### Work instructions
Beginning with the line that contains "Image resolution: width=265", restate each line below through the final one exactly, and exclude the pictures.
━━ Data provided
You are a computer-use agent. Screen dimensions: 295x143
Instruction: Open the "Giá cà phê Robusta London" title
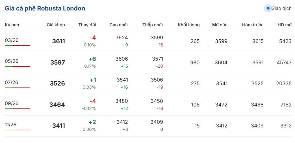point(45,8)
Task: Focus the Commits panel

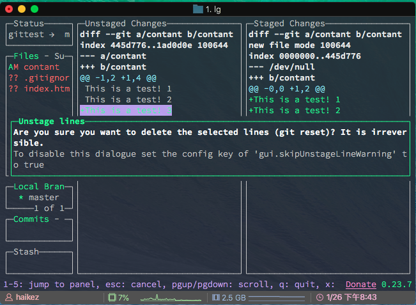Action: (x=31, y=219)
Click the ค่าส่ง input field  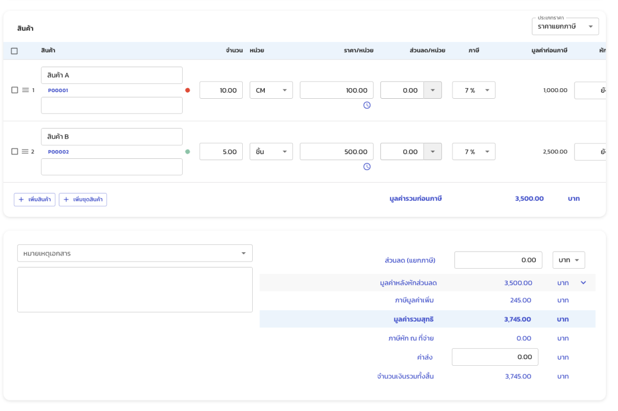point(494,357)
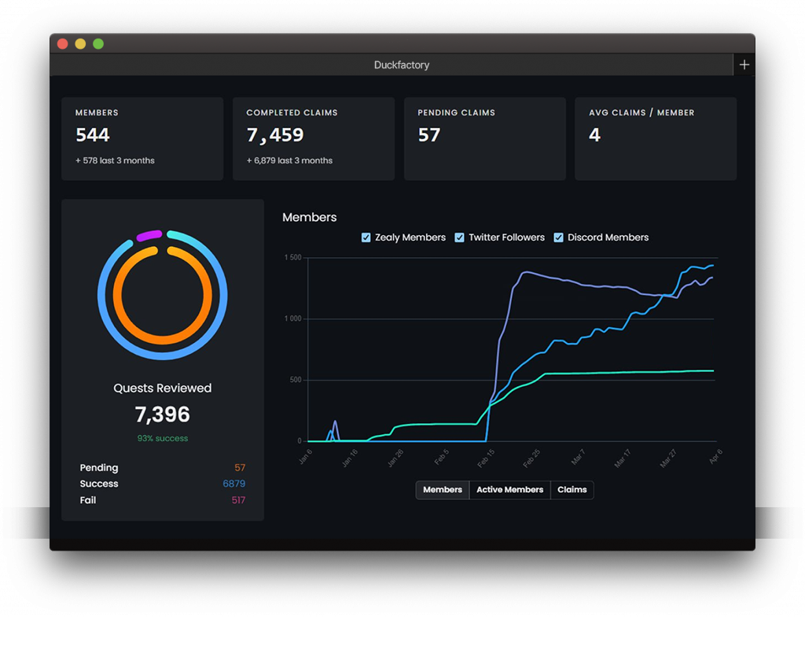
Task: Click the yellow minimize window button
Action: point(80,44)
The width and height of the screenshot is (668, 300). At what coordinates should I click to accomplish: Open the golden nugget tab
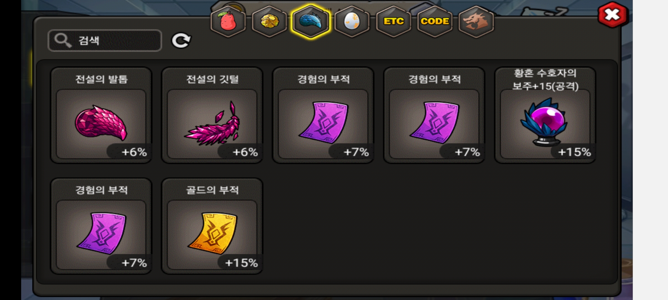pyautogui.click(x=269, y=22)
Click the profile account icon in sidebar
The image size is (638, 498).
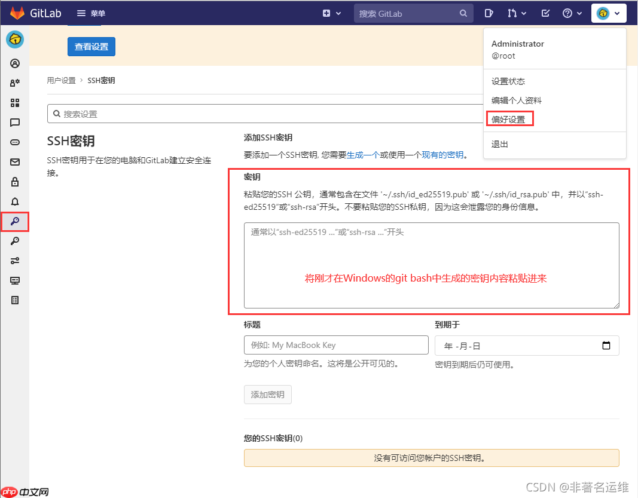[x=15, y=63]
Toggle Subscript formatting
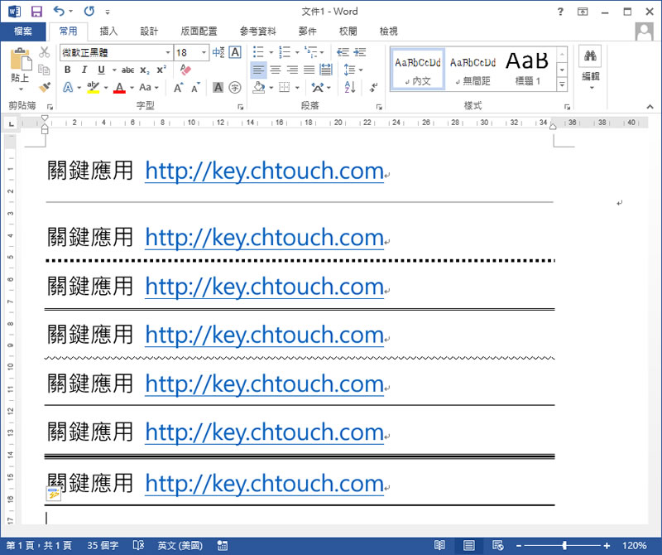 145,70
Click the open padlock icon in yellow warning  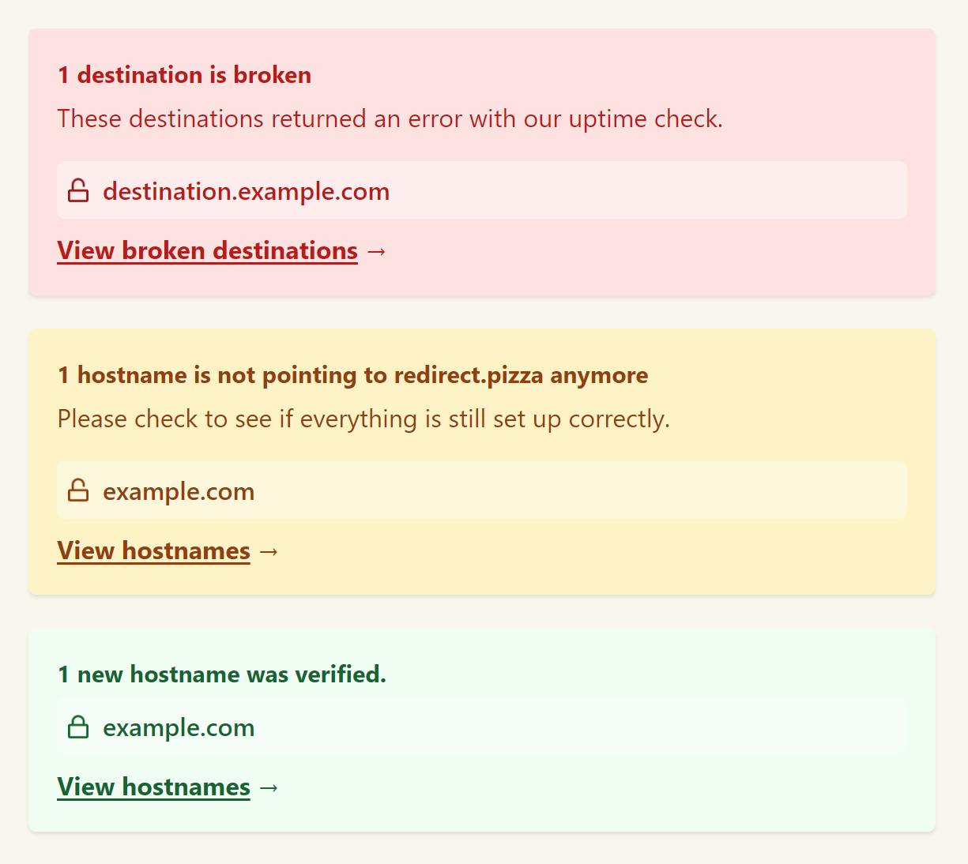click(78, 490)
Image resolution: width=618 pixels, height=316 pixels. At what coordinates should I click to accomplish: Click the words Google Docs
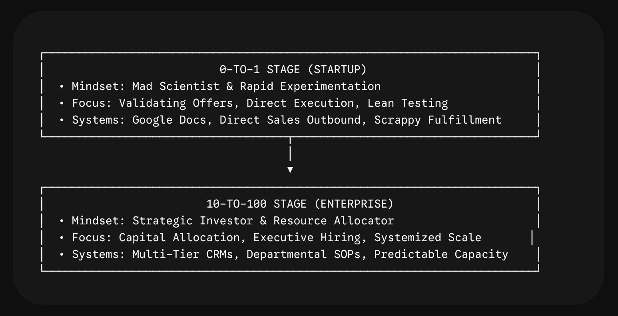169,120
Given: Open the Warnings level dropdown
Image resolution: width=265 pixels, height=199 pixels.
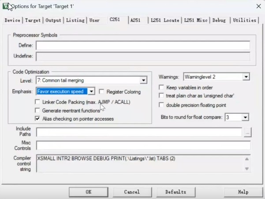Looking at the screenshot, I should [246, 77].
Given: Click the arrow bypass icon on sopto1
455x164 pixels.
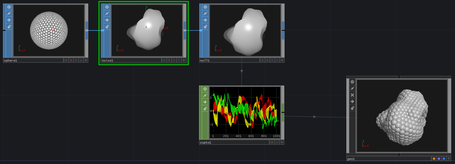Looking at the screenshot, I should coord(205,102).
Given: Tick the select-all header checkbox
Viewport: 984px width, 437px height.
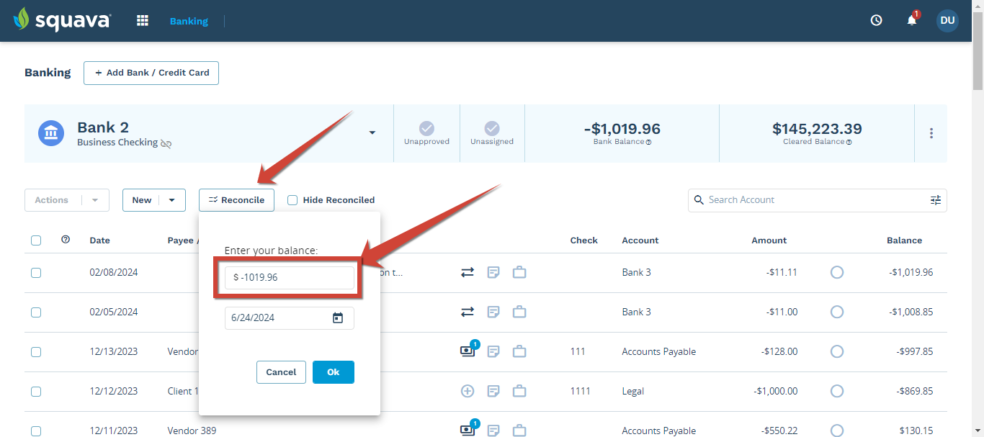Looking at the screenshot, I should (x=36, y=240).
━━━━
### Exercise answer
Image resolution: width=265 pixels, height=199 pixels.
Looking at the screenshot, I should [246, 77].
Given: Click the arrow bypass icon on sopto1
455x164 pixels.
Looking at the screenshot, I should coord(205,102).
Given: Tick the select-all header checkbox
Viewport: 984px width, 437px height.
Looking at the screenshot, I should (x=36, y=240).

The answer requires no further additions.